• Document section
::::::::

Hello to everyone.
Can someone explain me the reason why, when I try to accelerate with the -ta=multicore flag (MULTICORE CODE) a piece of code in a #pragma acc routine, I don’t get any parallel code?
Hi khrishino,
You should be able to have “routine” when targeting a multicore device, so it’s unclear what’s preventing this in your case. Can you please provide a reproducing example?
Thanks,
Mat
Hello Mat,
Thank you for the reply.
The example code is shown below:
signatureMethod(paramList){
if (class1 != NULL && class2 != NULL) {
g1 = ag1;
g2 = ag2;
n1 = ag1->NodeCount();
n2 = ag2->NodeCount();
last_candidate_index = 0;
classes_count = nclass;
core_len = orig_core_len = 0;
added_node1 = NULL_NODE;
core_1 = (node_id*) malloc(sizeof(node_id) * n1);
core_2 = (node_id*) malloc(sizeof(node_id) * n2);
core_len_c = (node_id*) malloc(classes_count * sizeof(node_id));
predecessors = (node_id*) malloc(sizeof(node_id) * n1);
dir = (node_dir_t*) malloc(sizeof(node_dir_t) * n1);
order = (node_id*) malloc(sizeof(node_id) * n1);
class_1 = (uint32_t*) malloc(sizeof(uint32_t) * n1);
class_2 = (uint32_t*) malloc(sizeof(uint32_t) * n2);
#pragma acc enter data copyin(this[0:1]) \
create(g1[0:1], g2[0:1], core_1[0:n1], core_2[0:n2], core_len_c[0:classes_count], \
predecessors[0:n1], dir[0:n1], order[0:n1], class_1[0:n1], class_2[0:n2])
#pragma acc parallel present(core_1[0:n1], core_2[0:n2], core_len_c[0:classes_count], \
predecessors[0:n1], dir[0:n1], order[0:n1], class_1[0:n1], class_2[0:n2]) \
copyin(orderVec[0:n1], class1[0:n1], class2[0:n2]) \
vector_length(256)
{
#pragma acc loop independent
for (uint32_t i = 0; i < n1; i++) {
core_1[i] = NULL_NODE;
dir[i] = NODE_DIR_NONE;
predecessors[i] = NULL_NODE;
order[i] = orderVec[i];
class_1[i] = class1[i];
}
#pragma acc loop independent
for (uint32_t i = 0; i < n2; i++) {
core_2[i] = NULL_NODE;
class_2[i] = class2[i];
}
#pragma acc loop independent
for (uint32_t i = 0; i < classes_count; i++) {
core_len_c[i] = 0;
}
ComputeFirstGraphTraversing();
}
#pragma acc exit data delete(orderVec[0:n1], class1[0:n1], class2[0:n2])
}
}
In ComputeFirstGraphTraversing() there are some #pragma acc loop independent loops and there is also the #pragma acc routine gang above the signature method.
When I generate the Multicore Code, it seems that there is no parallelism and the -Minfo=accel doesn’t show anything about the parallelization of the routine.
Why?

::::::::

• Data shown
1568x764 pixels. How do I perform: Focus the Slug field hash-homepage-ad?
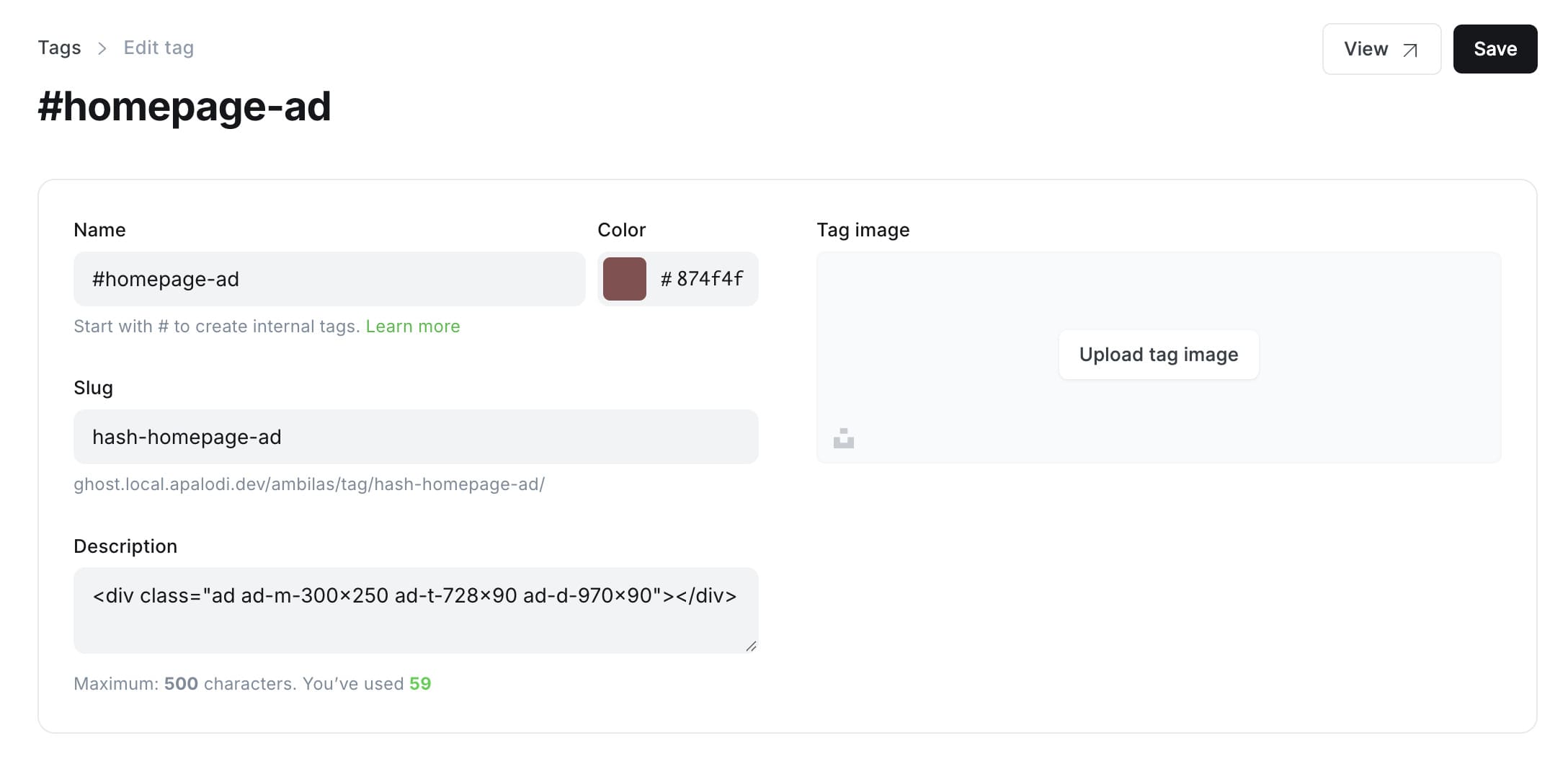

::::::::

• Exercise directions
In the OpenACC forum thread, which compiler flag does the poster use to generate multicore code?

• Answer to the exercise
-ta=multicore